(RECORDS FOR THE EXERCISE)
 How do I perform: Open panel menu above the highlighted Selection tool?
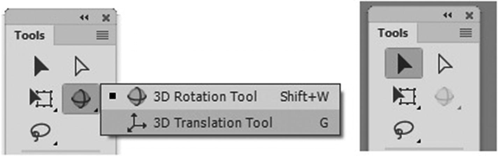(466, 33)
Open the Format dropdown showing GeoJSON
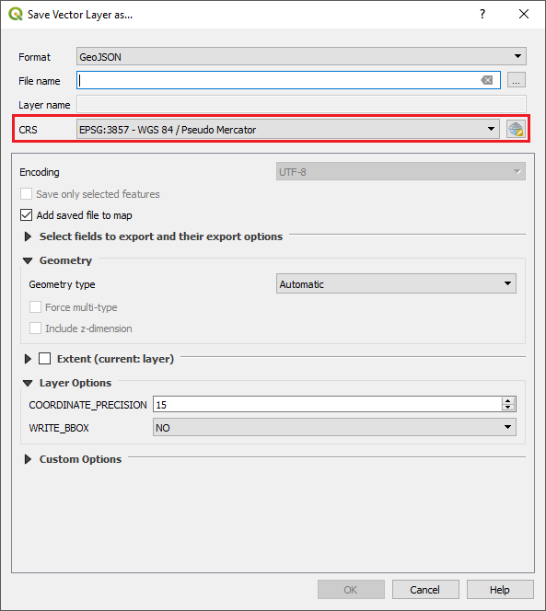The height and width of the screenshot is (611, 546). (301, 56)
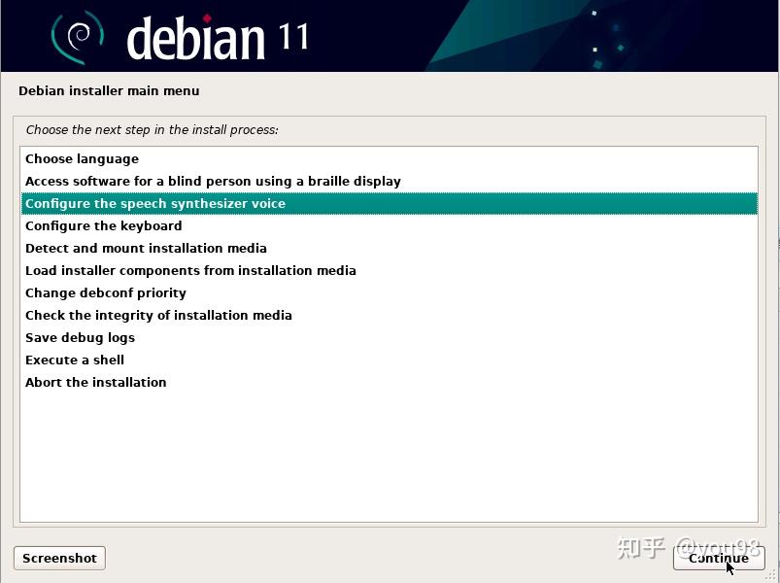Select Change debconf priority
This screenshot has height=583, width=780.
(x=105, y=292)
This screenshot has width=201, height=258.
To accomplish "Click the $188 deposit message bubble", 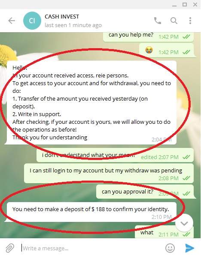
(End RECORDS FOR THE EXERCISE)
(RECORDS FOR THE EXERCISE)
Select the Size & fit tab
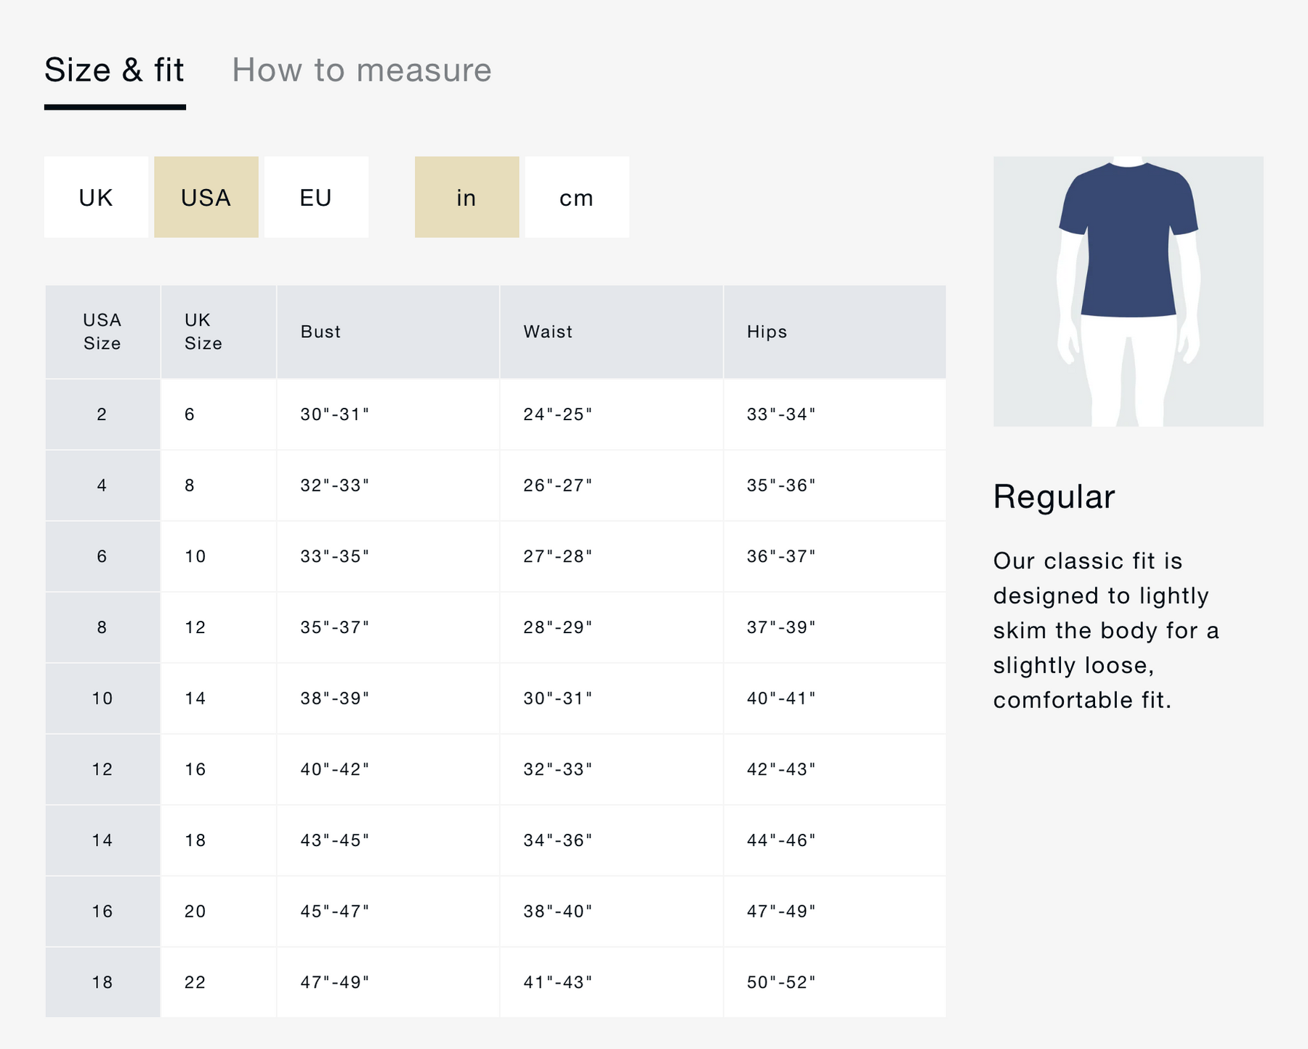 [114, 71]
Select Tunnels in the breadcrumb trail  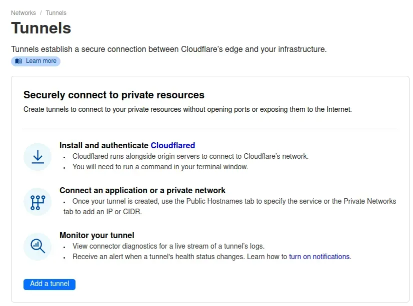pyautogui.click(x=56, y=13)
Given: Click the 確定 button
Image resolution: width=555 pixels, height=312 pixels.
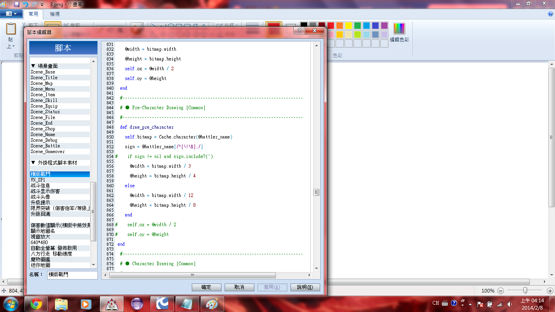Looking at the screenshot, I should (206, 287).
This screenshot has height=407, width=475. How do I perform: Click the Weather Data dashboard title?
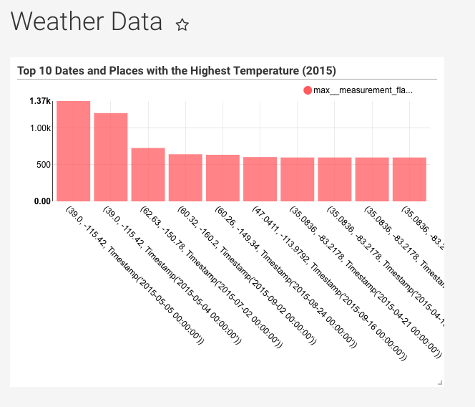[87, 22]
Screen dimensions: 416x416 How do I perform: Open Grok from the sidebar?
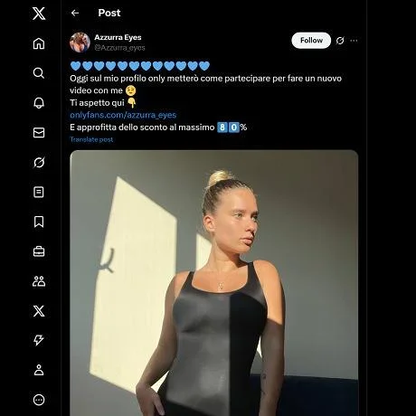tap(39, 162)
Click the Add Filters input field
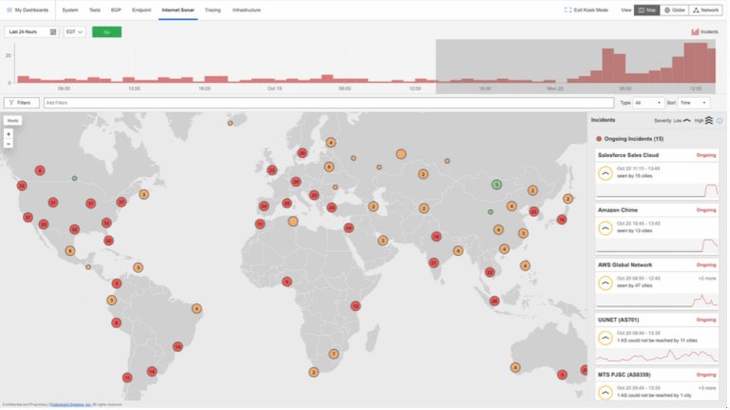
(End RECORDS FOR THE EXERCISE)
WHAT YOU NEED TO DO: If a picture sits between the line containing "Given: Click the 確定 button" and the line containing "Click the Add Filters input field", leave it out, and return the lines of that range above exactly, both ends included.

SOLUTION FOR THIS EXERCISE:
Given: Click the 確定 button
Image resolution: width=555 pixels, height=312 pixels.
Looking at the screenshot, I should (206, 287).
This screenshot has height=407, width=475. How do I perform: Click the Weather Data dashboard title?
[87, 22]
Screen dimensions: 416x416 How do I perform: Open Grok from the sidebar?
tap(39, 162)
Click the Add Filters input field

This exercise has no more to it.